I might never have figured out who Struth was and what he was doing at the station if he hadn’t offered to give a talk about his work in our weekly lecture series. Lectures were held in the dining room, after the dinner dishes had been cleared away. We had a fancy projector that looked out of place in the middle of the Amazon, and one of those screens that rolls up like a window shade. When everything went smoothly it felt like you were attending a lecture at the Museum of Comparative Zoology. When things did not go smoothly we lit candles and slapped at mosquitoes until Leo got the generator running again.

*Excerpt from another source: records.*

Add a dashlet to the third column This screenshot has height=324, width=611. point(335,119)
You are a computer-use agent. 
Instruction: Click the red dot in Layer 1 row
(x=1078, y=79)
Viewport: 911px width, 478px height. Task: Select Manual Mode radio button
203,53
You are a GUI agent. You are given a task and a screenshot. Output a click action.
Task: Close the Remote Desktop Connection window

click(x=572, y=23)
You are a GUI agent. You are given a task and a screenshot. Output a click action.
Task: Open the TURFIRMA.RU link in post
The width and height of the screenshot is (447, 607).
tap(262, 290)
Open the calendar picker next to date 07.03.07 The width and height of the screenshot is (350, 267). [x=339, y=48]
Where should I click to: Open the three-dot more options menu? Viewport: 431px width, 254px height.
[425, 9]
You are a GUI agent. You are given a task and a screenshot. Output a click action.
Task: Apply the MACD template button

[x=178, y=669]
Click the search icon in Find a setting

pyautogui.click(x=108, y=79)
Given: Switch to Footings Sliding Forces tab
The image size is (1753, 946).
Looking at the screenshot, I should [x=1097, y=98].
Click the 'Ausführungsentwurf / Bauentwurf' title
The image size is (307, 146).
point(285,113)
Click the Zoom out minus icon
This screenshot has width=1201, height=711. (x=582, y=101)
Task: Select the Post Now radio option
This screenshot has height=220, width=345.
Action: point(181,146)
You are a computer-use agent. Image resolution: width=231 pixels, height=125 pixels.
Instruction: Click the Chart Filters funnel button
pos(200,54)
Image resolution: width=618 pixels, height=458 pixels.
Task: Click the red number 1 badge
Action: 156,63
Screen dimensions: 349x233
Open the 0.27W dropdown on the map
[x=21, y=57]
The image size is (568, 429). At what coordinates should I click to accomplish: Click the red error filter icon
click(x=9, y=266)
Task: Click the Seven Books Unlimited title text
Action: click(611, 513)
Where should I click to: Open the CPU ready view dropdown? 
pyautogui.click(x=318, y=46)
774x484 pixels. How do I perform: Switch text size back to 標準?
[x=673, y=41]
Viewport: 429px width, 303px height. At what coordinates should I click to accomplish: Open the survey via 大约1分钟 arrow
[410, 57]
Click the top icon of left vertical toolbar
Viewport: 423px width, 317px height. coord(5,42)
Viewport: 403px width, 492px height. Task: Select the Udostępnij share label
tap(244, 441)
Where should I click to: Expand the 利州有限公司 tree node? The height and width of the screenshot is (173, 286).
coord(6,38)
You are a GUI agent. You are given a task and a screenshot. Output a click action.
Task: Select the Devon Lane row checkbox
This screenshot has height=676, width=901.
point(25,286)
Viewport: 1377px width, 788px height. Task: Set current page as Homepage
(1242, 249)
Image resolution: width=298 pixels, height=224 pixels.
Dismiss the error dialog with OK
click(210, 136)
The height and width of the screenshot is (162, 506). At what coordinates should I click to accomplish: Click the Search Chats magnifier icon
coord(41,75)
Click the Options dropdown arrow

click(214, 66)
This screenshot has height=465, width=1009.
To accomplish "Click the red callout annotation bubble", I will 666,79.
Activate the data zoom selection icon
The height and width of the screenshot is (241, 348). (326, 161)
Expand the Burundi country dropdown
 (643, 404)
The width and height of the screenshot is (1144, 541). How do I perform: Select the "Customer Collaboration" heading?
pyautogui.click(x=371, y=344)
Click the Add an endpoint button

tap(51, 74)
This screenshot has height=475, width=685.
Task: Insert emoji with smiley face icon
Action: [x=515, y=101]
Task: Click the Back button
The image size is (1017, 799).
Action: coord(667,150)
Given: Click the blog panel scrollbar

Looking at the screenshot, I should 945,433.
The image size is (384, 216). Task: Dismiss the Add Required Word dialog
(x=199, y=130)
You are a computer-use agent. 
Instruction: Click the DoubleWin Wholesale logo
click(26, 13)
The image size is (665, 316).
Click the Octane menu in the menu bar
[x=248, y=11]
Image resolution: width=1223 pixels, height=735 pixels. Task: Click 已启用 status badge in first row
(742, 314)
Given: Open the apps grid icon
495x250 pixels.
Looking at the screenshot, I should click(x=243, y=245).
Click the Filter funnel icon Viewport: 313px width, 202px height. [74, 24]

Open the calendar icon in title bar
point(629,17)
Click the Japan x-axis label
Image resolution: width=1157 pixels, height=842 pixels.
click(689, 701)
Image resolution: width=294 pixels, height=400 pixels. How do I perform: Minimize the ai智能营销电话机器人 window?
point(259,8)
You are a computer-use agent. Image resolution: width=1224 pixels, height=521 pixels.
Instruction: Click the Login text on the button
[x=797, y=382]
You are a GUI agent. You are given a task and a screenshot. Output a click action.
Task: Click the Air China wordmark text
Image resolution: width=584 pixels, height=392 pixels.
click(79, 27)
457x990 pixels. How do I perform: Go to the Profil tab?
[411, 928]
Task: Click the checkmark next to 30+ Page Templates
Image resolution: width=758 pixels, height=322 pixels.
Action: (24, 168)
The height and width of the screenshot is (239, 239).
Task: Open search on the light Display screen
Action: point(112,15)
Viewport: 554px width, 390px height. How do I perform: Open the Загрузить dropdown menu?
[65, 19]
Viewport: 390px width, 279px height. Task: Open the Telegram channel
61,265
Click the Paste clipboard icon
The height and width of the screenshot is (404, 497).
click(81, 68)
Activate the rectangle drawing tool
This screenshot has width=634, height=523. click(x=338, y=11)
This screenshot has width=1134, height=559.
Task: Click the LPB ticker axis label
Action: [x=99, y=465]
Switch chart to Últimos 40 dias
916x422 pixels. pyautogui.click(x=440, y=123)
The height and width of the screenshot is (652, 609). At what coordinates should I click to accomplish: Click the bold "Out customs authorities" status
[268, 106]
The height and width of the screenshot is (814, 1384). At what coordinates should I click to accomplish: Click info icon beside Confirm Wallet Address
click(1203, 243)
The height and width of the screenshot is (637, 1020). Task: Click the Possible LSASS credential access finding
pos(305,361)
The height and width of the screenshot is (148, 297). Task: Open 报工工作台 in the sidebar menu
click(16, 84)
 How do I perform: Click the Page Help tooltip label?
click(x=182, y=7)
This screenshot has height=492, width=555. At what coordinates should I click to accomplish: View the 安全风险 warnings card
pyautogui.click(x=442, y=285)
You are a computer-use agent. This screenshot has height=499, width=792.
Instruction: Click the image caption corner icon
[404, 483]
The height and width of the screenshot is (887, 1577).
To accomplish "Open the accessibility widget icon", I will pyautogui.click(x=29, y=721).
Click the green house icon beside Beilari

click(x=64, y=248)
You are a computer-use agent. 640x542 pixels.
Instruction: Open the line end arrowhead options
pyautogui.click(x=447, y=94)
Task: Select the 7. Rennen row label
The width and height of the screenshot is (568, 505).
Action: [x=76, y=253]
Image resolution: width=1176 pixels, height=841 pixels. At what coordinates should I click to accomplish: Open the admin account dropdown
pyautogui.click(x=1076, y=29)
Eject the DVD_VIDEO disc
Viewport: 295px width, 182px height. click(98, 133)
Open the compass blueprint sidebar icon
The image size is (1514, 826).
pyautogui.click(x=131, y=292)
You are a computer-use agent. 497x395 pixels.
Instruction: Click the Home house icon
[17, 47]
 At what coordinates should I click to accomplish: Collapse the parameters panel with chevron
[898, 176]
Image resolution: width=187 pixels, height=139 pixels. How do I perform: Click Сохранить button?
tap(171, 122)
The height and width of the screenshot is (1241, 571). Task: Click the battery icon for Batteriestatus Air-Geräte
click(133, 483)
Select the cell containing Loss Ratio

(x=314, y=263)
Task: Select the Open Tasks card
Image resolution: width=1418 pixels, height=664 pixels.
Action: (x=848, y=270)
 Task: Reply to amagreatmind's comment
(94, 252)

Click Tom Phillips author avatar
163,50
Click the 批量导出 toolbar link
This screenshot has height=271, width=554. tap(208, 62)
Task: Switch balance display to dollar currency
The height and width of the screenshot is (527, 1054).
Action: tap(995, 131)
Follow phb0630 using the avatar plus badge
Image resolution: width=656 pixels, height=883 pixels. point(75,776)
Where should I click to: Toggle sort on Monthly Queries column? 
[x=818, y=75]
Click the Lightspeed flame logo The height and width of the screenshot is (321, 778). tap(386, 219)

Struth started the talk by showing a selection of his best-known photographs, a half-dozen images that are familiar to museumgoers around the world. He was facing a tough crowd, though. Most of the people in the audience that night were museumgoers, but we had been going to a different kind of museum—the kind in Lima or Cusco where the night watchman lets you in after hours so that you can sit up late surrounded by stacks of pressed plants, trying to decipher your handwriting in a muddy field book, where the Plaster-of-Paris dinosaur in the foyer is missing a foot, the doorjambs are covered with schoolboys’ initials, and the cleaning lady hasn’t had a raise in years. Most of the audience would have felt more comfortable in a lecture on the phytogeography of the nutmeg family. As we sat there in the tropical night looking at Struth’s pictures—looking at pictures of parked cars in Düsseldorf; looking at pictures of tourists in the Louvre; looking, for Christ’s sake, at a German family in their living room—we couldn’t help but wonder what on Earth had prompted us that evening to saunter over to the grimy median that separates art from science and see what was happening on the other side. The pictures kept coming. Through the window we could see our colleagues over in the lab building: the happy ones who had chosen to skip the lecture and were contentedly measuring out formalin into tuna fish cans.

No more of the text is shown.